Mais plus fondamentalement, le travail de Walker Evans marque une rupture avec la photographie qui le précède, la photographie d’art, le pictorialisme (Alfred Stieglitz). Finis les paysages urbains enveloppés de fumée, finie la photo qui imite la peinture impressionniste. Il montre le réel : les maisons, la rue, les enseignes publicitaires, les fils électriques, les déchets, les outils... Il revendique lui-même son intérêt pour le vernaculaire, les objets du quotidien qui ne font pas partie du monde de la culture. Les maisons victoriennes de Boston sont photographiées de face, à la chambre, en plein soleil pour obtenir un maximum de détails, le photographe disparaissant derrière son image pour viser une sorte d’objectivité presque documentaire.

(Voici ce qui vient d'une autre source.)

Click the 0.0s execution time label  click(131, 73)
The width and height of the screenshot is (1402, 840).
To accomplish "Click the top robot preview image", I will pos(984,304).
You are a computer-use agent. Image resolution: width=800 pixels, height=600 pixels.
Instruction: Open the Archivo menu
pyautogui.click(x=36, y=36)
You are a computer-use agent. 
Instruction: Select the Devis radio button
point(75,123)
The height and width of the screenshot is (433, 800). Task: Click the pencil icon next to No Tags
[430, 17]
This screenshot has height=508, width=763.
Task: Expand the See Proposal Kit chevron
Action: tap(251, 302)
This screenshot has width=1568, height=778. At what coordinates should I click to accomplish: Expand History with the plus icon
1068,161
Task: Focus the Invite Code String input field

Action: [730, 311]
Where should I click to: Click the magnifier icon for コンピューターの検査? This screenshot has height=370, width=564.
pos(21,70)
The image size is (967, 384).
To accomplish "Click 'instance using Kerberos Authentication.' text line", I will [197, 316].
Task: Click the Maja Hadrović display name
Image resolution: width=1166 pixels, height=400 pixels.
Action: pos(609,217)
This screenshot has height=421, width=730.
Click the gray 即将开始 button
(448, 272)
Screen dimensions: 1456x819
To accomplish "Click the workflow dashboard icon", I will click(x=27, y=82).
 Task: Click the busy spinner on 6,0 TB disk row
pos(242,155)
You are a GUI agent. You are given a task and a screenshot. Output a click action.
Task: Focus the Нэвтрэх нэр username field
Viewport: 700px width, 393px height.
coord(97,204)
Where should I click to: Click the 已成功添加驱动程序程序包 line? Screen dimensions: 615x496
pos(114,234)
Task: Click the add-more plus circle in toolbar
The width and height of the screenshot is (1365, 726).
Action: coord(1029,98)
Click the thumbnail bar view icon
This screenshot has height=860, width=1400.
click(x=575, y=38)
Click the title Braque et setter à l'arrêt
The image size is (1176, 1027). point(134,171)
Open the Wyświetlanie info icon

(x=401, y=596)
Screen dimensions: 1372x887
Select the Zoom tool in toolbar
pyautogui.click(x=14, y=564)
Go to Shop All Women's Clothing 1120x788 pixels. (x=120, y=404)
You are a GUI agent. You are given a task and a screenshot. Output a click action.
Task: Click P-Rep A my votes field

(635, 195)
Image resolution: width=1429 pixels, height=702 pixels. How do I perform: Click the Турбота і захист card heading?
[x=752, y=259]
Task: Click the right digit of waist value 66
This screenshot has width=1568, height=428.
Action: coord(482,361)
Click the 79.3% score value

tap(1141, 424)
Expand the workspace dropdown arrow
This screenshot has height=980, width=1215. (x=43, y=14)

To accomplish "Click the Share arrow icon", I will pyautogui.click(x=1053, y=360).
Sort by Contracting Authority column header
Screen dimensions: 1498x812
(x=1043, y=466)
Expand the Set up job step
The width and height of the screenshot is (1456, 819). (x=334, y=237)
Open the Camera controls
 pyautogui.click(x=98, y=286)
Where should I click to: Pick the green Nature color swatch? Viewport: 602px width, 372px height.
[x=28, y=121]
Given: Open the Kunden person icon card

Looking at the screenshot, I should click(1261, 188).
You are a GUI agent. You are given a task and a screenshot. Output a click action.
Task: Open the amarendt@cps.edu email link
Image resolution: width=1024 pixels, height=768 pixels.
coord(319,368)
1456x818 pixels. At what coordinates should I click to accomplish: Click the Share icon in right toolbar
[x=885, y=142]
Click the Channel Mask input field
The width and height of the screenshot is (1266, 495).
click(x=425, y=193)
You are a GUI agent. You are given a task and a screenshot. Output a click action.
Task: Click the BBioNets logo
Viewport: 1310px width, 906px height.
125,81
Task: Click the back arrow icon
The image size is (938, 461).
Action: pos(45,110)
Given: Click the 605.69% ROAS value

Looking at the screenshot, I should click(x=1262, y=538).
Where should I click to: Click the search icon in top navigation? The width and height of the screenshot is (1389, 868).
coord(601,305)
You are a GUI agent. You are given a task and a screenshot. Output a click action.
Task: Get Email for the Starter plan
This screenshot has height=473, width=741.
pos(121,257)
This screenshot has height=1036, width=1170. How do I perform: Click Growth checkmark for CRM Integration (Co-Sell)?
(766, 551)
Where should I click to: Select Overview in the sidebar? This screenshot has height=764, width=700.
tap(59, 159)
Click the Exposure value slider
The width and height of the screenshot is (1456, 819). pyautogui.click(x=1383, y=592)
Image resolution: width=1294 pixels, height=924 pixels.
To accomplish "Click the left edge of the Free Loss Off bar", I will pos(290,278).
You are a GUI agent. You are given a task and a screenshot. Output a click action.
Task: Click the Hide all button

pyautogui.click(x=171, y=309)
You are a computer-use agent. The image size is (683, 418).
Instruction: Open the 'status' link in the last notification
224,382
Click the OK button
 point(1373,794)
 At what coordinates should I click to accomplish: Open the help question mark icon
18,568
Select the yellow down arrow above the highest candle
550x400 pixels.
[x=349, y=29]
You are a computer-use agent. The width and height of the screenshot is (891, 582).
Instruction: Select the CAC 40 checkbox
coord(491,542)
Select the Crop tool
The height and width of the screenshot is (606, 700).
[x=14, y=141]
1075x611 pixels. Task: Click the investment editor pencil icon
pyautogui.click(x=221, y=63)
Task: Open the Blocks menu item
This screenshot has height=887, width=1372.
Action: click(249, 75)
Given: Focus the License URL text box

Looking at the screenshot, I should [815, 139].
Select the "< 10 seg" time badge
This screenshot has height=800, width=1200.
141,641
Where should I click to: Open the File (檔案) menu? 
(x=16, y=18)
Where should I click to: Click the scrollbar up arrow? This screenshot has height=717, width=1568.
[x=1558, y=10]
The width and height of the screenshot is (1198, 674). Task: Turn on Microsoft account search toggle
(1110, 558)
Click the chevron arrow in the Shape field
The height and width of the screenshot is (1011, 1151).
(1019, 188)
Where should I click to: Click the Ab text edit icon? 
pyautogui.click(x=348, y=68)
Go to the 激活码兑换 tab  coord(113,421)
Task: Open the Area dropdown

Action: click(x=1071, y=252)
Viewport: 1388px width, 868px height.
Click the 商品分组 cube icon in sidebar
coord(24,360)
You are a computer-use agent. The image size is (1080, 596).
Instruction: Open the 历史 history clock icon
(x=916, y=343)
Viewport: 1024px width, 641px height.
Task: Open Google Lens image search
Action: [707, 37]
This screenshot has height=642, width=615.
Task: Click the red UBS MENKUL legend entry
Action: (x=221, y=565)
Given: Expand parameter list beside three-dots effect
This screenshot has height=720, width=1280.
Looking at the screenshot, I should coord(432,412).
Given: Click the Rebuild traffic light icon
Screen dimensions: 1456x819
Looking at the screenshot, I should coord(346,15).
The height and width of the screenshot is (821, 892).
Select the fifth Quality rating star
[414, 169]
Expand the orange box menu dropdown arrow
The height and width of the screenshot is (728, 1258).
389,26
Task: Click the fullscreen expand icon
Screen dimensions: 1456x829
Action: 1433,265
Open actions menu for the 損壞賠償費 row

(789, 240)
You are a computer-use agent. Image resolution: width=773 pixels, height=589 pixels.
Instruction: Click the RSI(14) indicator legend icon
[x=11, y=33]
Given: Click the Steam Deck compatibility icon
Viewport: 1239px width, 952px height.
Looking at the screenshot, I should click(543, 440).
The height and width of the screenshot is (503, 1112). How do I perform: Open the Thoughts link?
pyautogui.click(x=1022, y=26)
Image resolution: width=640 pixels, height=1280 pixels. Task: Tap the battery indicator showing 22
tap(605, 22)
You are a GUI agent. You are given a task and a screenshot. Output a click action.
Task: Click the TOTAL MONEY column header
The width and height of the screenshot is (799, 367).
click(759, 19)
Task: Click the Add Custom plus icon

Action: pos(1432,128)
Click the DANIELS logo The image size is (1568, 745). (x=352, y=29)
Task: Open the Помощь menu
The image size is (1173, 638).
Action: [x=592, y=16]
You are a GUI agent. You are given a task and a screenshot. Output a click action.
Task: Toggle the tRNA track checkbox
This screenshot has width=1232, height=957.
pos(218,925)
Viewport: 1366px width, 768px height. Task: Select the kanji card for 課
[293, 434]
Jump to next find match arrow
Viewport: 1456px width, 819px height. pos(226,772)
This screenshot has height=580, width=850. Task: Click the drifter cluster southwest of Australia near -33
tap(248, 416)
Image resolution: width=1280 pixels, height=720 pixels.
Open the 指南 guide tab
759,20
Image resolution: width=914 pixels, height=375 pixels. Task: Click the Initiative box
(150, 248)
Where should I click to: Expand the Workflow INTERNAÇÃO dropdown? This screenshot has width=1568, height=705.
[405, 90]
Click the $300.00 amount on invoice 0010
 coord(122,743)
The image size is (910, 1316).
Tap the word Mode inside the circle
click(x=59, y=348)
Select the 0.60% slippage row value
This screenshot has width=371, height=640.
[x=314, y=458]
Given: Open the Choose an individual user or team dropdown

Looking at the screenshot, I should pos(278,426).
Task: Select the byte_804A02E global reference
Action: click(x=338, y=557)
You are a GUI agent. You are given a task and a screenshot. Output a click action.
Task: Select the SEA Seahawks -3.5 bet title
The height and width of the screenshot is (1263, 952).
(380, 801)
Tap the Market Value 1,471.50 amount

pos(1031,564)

C’est avec cet état d’esprit qu’il s’engage en 1935 dans la section photographique de la Farm Security Administration, avec de nombreux autres photographes telle Dorothea Lange. L’administration Roosevelt a besoin d’images pour convaincre son opinion publique d’accepter le New Deal et d’adopter un programme de subventions aux petits paysans ruinés par la sécheresse et la Dépression. Pendant plusieurs semaines, il vit avec trois familles de métayers de l’Alabama et partage leur quotidien au point que la police du comté s’inquiète de cette présence suspecte. Les photographies qu’il en rapporte deviendront les images de référence de la crise, à la fois documentaires, de propagande et finalement objets d’art.
Cette exposition unique permet de découvrir cet auteur dans toute sa complexité de façon très complète. Une occasion à ne pas manquer.